Já na coleção “Historia del movimiento obrero” duas obras de Marta Cavilliotti foram editas: “África del Norte: liberación nacional y movimiento obrero” e “África Negra: movimiento obrero y liberación nacional del Sahara al Zambezi”.

Na compilação “En Transformaciones del Tercer Mundo”, centrando-se em publicações com temáticas sobre a Asia, África e América Latina, o livro “Asia y África contra el colonialismo”, de Diana Guerrero e Conrado Ceretti, além de “El presente de África”, de Carlos Martínez.

Entre tantas outras coleções desenvolvidas podemos encontrar outros livros de María Elena Vela de Ríos, principalmente “La revolución africana” de 1970. De Miguel Ángel Palermo temos “Trabajos en metal”, “Arte popular africano” e “Arte popular africano. La escultura” que renderam um tomo sobre as artes populares africanas.

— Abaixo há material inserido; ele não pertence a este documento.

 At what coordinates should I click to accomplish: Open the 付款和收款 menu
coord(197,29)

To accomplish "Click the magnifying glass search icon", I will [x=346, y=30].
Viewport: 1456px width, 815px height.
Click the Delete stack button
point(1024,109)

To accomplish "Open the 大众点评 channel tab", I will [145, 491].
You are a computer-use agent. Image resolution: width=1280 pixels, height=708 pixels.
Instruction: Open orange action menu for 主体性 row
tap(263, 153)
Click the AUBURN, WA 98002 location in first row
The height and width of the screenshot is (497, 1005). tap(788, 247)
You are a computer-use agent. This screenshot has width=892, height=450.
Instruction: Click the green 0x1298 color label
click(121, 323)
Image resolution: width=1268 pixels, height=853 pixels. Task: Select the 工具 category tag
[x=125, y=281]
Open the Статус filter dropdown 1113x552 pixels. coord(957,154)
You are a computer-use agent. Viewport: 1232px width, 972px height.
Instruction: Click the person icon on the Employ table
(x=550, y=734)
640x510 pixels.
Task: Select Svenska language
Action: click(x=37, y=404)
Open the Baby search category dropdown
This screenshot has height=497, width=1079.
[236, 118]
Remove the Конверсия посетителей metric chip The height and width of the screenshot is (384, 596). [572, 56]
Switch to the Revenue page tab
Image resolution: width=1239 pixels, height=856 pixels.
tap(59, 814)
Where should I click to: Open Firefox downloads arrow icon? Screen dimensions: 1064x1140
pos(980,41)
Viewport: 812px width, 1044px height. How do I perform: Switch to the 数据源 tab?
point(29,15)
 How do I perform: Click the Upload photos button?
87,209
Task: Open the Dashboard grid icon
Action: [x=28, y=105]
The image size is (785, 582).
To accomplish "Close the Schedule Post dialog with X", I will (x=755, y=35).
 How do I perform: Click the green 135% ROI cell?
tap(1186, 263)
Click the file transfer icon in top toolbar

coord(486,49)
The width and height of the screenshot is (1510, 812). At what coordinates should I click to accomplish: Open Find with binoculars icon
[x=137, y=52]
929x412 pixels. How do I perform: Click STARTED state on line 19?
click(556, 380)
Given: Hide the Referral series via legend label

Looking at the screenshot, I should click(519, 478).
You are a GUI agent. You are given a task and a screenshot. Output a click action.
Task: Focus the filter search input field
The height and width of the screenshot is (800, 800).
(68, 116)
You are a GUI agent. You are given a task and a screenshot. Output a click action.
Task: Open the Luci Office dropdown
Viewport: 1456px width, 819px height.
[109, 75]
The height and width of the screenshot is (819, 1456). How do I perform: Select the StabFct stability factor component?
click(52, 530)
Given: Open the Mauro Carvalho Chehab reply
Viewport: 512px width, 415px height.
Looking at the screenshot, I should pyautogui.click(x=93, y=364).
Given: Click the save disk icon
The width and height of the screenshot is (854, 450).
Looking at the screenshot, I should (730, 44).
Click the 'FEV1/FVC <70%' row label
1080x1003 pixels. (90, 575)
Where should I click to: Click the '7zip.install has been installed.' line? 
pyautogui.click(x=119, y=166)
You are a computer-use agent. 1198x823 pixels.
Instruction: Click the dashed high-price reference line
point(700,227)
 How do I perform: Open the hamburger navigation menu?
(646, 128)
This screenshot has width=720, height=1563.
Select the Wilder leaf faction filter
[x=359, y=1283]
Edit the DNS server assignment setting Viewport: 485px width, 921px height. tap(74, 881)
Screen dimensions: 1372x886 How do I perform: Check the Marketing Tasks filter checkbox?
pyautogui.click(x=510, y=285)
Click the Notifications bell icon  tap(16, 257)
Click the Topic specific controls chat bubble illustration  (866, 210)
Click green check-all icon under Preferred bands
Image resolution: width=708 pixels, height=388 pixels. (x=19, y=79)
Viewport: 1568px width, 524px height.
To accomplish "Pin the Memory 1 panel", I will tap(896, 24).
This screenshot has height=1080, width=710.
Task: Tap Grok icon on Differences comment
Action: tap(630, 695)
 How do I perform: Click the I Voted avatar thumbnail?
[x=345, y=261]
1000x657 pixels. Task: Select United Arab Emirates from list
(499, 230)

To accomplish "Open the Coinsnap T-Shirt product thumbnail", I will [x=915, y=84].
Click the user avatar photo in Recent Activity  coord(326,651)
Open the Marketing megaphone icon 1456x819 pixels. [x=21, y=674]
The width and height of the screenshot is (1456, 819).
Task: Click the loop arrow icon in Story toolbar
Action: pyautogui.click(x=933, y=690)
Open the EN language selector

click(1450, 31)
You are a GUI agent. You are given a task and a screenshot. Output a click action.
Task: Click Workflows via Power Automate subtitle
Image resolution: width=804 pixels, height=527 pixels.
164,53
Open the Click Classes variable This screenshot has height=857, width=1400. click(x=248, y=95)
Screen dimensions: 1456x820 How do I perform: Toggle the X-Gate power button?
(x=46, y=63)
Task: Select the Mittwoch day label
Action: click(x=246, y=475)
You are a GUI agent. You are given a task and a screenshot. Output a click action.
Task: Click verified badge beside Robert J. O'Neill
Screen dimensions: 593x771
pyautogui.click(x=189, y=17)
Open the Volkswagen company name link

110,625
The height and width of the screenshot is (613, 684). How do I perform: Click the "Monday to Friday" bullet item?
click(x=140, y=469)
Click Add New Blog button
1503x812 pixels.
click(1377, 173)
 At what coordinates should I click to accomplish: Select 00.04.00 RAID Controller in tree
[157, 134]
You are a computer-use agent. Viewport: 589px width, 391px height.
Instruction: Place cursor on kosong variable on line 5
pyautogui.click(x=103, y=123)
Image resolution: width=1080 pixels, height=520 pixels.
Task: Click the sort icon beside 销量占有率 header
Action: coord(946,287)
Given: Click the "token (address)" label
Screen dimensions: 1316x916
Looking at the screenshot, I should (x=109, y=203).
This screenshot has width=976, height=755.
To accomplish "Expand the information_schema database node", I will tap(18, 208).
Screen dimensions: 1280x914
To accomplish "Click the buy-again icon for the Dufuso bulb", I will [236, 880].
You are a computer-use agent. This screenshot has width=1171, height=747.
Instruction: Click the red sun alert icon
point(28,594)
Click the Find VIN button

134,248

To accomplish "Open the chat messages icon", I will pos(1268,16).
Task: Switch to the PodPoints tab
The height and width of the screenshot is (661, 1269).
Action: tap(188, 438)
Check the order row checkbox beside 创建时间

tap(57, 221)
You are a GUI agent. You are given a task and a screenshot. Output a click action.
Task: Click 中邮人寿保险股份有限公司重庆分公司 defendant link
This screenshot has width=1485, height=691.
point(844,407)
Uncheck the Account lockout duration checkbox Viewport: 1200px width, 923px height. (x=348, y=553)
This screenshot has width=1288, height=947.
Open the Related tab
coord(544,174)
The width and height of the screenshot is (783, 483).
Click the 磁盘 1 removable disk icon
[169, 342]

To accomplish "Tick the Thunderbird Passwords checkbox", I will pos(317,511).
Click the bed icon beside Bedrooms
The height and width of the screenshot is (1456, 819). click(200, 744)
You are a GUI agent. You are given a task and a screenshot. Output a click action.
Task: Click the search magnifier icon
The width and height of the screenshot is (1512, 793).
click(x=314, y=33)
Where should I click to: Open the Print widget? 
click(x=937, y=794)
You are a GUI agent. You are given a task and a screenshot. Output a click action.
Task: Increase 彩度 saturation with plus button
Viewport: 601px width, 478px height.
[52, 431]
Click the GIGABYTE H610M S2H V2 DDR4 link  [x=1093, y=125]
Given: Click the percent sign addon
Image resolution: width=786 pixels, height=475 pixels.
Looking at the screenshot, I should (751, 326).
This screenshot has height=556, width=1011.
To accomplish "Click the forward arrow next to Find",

En 1971, Vela de Ríos, sem dúvida uma das maiores estudiosas argentina sobre a África, publicou “Lumumba” em que analisa a vida de Patrice Lumumba — um dos maiores expoentes congoleses contra o Neocolonialismo que mais tarde se tornou político. A autora ainda publicou uma biografia sobre Macolm X e em 1973 a obra “La rebelión de los Mau-Mau” e “La batalla de Argel”.

1. Cf. BELTRÁN, Luis. Consideraciones sobre los estudios afroamericanos y africanos en Iberoamérica. In: LECHINI, Gladys (comp.). Los estudios afroamericanos y africanos en América Latina — Herencia, presencia y visiones del otro. Buenos Aires: Consejo Latino Americano de Ciencias Sociales (Clacso), 2008, p.411.